During the months of May and June, researchers compared self-reported COVID-19 infections and hospitalizations among workers whose programs stayed open and those whose programs closed.
They found no differences in COVID-19 outcomes between workers who continued to provide in-person care for young children and those who did not.
“This study tells us that as long as there are strong on-site measures to prevent infection, providing care for young children doesn’t seem to add to the provider’s risk of getting sick,” Gilliam said.
Those “on-site measures” included disinfecting, hand-washing, symptom screening, social distancing, mask-wearing and limiting group size.
Gilliam noted that one of the main factors in whether child care workers contracted the virus was the overall level of community transmission in the county where they lived.

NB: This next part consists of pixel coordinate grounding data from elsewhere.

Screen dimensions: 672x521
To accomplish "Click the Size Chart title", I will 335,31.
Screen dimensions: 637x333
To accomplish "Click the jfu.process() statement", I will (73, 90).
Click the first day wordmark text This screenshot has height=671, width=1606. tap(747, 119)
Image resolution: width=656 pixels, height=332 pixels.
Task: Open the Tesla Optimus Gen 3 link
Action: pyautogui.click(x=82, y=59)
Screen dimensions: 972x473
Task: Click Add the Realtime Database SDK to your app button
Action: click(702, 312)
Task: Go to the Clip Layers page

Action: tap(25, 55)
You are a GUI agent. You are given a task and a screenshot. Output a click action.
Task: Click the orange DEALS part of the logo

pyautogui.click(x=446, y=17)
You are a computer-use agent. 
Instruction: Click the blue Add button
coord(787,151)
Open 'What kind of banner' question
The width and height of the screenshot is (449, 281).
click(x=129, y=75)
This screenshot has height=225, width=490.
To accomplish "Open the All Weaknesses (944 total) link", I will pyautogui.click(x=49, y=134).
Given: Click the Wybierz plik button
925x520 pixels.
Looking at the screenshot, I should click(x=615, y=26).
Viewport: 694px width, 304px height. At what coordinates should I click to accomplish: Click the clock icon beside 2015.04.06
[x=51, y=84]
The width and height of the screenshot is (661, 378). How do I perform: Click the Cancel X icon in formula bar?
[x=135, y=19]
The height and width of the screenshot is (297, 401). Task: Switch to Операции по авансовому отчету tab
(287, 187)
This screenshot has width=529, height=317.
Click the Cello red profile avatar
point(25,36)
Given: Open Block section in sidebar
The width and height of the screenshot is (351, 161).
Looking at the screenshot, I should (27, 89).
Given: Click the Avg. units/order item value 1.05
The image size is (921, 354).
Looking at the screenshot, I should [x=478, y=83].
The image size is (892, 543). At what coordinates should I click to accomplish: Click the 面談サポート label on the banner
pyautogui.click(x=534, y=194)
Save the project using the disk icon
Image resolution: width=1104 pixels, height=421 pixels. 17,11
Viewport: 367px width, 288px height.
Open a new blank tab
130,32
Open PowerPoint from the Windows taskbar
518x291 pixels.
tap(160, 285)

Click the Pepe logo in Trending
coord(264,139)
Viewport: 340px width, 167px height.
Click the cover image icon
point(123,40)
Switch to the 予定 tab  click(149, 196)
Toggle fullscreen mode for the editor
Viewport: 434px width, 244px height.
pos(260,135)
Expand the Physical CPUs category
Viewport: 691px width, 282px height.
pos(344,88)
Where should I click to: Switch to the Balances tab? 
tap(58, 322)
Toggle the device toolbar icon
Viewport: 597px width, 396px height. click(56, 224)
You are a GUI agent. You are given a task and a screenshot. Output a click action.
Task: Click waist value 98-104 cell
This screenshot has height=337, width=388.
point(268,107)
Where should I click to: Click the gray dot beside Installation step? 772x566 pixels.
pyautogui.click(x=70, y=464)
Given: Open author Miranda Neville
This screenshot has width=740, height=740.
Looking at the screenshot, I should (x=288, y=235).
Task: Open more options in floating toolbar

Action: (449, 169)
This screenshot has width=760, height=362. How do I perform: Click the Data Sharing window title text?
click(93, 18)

Researchers found that Black, Latino and Native American child care providers were more likely to test positive for the coronavirus and be hospitalized for it.
Gilliam cautioned that the findings only applied to child care and not necessarily to teachers who work in schools or other settings with older children.
“Adults who work with infants, toddlers, and preschoolers typically have a small group of children who stay together all day,” Gilliam said.
“Middle schools and high schools may have hundreds of people in a building — and typically, moving from class to class. Those factors alone make K-12 schools very different from child care programs.”